Great Plains Studies, Center for

 

Date of this Version

Spring 1998

Citation

Great Plains Quarterly Vol. 18, No. 2, Spring 1998, pp. 155-59.

Comments

Copyright 1998 by the Center for Great Plains Studies, University of Nebraska-Lincoln

Abstract

HARVEST SONGS AND ELEGIAC NOTES

"Writing about living subjects, especially those with whom one feels political and personal solidarity, is a touchy, even painful business," begins Constance Coiner in the introduction to her book on Tillie Olsen and Meridel Le Sueur. Contemporary directions in scholarship have recognized that interaction and opened up the personal voice in the scholarly study. Putting aside the dream of disinterestedness, the scholar herself may become part of the subject. The traditions of an objective scholarship are especially hard to fulfill, even to honor, when the research is done in cooperation with a living author who offers feminist support and friendship along with unpublished manuscripts and personal interviews. Much of the scholarly study of Tillie Olsen and Meridel Le Sueur reflects the personal relationship of the critic with the writer, a similar political commitment, and an enthusiasm for the writer's work. The scholar hopes to please the author because of friendship and because she wants to be able to continue talking with her for future research. The author, pleased with the scholarly attention to her work after long years of neglect, wants to respond positively to what interests the scholar. The pull of personal and practical considerations can shape the project in unacknowledged ways.
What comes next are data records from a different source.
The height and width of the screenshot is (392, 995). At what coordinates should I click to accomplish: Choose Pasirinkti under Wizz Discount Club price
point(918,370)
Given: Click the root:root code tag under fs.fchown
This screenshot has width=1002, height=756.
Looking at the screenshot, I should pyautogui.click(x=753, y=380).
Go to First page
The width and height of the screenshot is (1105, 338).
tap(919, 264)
This painful business of writing about living authors extends beyond the connection between artist and scholar to include the network of scholars who write about the same living authors. We know of each other, we know our subjects, and we know how our subjects work with us to reveal, release, and sometimes control what we can say and how much we can learn. In the cases of Le Sueur and Olsen, we are further bound by the gift of an extraordinary warmth and grace emanating from the authors, an affectionate interest in ourselves and our work that translates feminist ideals into friendship. In this network of associations, even a review partakes of the personal in ways that influence judgments about the work.
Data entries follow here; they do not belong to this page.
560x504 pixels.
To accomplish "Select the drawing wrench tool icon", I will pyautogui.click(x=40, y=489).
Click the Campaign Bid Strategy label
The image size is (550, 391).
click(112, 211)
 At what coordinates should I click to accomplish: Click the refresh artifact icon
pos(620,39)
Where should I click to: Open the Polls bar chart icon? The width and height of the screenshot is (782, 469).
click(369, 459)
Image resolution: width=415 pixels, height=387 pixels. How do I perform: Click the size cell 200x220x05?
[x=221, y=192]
In the months after this review was commissioned, both Constance Coiner and Meridel Le Sueur died. Coiner was killed tragically, in the company of her young daughter, in the explosion of TWA Flight 800. Le Sueur died last winter at age 97, worn down at last by the adversities of her age, but within the circle of her family and community around St. Paul, her home for so many years. I heard about her death in a way that closes this circle of connections around me. Sitting at my desk one winter morning, I answered the phone: it was Tillie Olsen. She was calling to tell me that Meridel had died. Tillie didn't want me to read it cold in the impersonality of a newspaper account. I knew that Tillie had been devastated a few months before by the news of the TWA disaster. From within this circle of rich associations where knowledge is conditioned by sorrow and affection, there remained the "painful business" of writing a review.
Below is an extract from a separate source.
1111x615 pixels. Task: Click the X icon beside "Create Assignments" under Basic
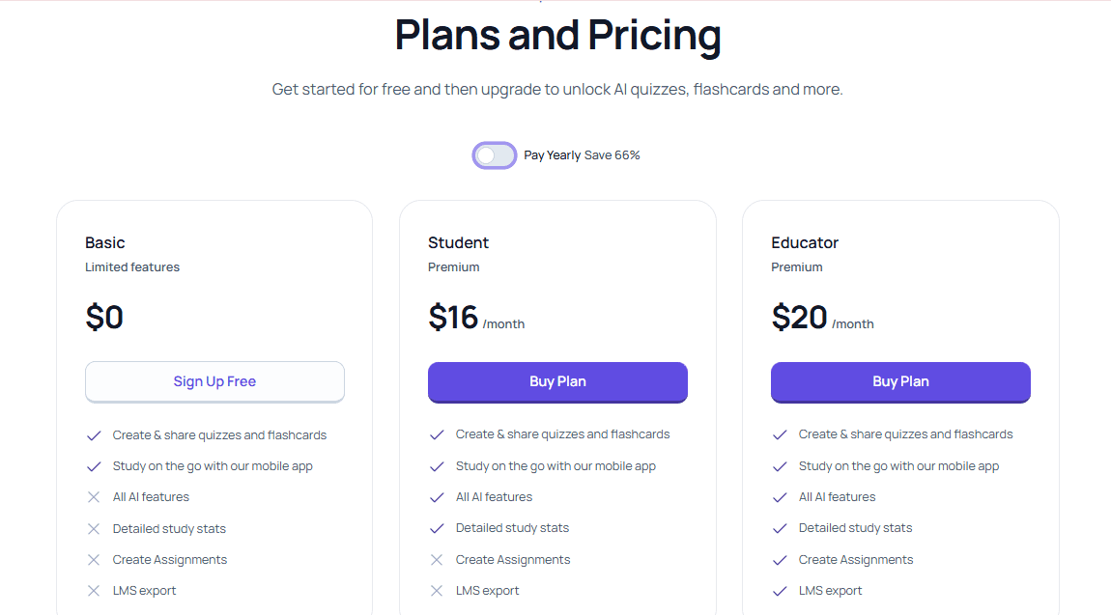tap(94, 559)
The two books under review take as their ground the political life of their subjects. Since that life centered on the Communist Party USA, the focus of their studies poses yet another related problem. Coiner and Roberts have different visions of the Party and what it meant to be a member, and neither is, of course, "objective." Both Coiner and Roberts deserve praise for the degree to which they marshal the evidence and attempt a balanced interpretation of the authors as women writers on the left. These works try to assess the influence of Party membership by a detailed critique of CP attitudes on women's issues. Not surprisingly, they find a patriarchal structure in which issues of labor value and the empowering of the proletariat displaced women's liberation and the value of domestic and maternal "work." If their conclusions about ideological priorities are similar, their judgments of how much each author bent her imaginative creation to Party rule differ significantly.